58 S.Ct. 1019, 82 L.Ed. 1461




No. 699

United States Supreme Court

May 23, 1938

Argued April 4, 1938




1. A person charged with crime in a federal court is entitled by the Sixth Amendment to the assistance of counsel for his defense. P. 462.

2. This right may be waived, but the waiver must be an intelligent one, and whether there was such must depend upon the particular facts and circumstances, including background, experience, and conduct of accused. P. 464.

3. It is a duty of a federal court in the trial of a criminal case to protect the right of the accused to counsel, and, if he has no counsel, to determine whether he has intelligently and competently waived the right. It would be fitting that such determination be made a matter of record. P. 465.
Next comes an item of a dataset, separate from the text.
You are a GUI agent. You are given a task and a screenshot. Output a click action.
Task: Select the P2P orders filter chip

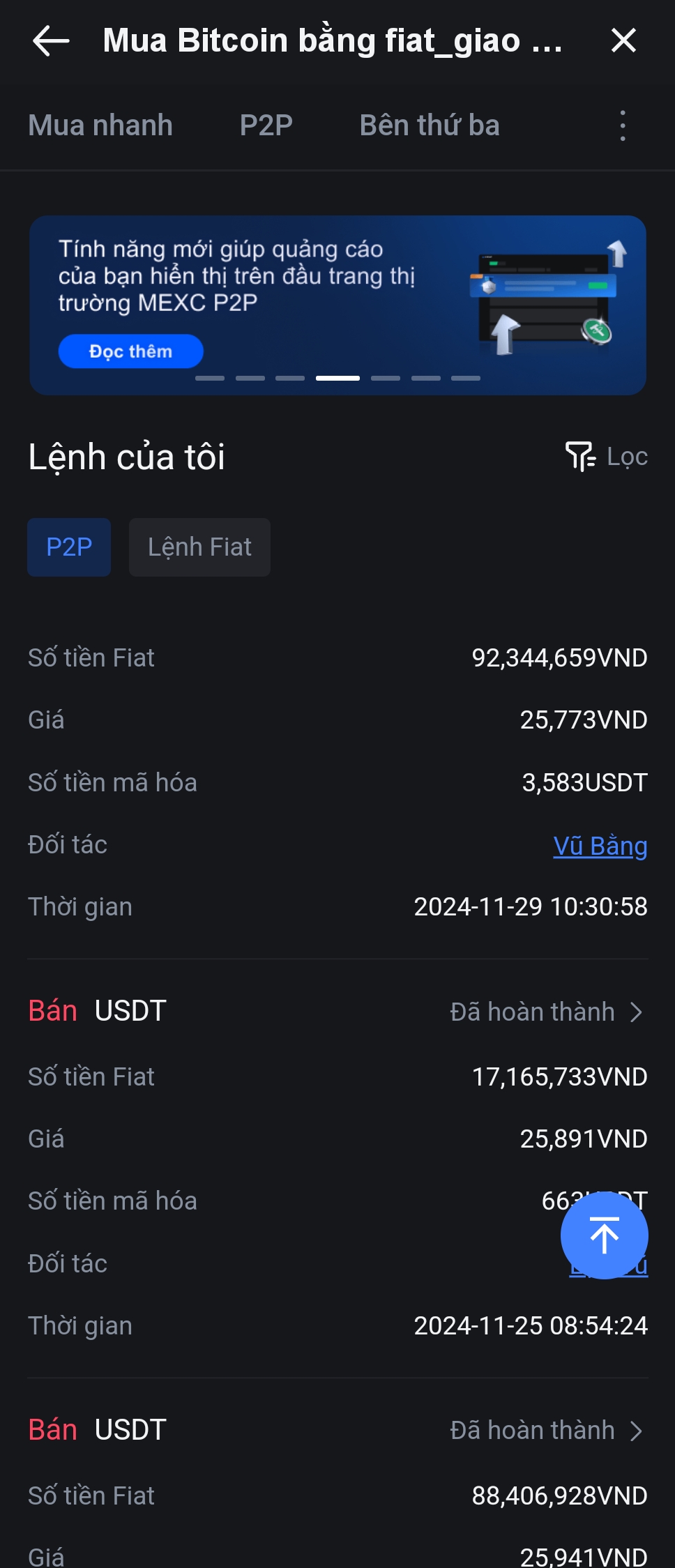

4. If the accused is not represented by counsel and has not competently and intelligently waived his constitutional right, the Sixth Amendment stands as a jurisdictional bar to a valid conviction and sentence depriving him of his life or his liberty. P. 468.

5. The question whether the assistance of counsel was intelligently and competently waived by the prisoner at his trial may be determined in habeas corpus proceedings on proofs aliunde. P. 467.

92 F.2d 748, reversed.

CERTIORARI, 303 U.S. 629, to review the affirmance of a judgment of the District Court discharging a writ of habeas corpus. See 13 F.Supp. 253.

BLACK, J., lead opinion

MR. JUSTICE BLACK delivered the opinion of the Court.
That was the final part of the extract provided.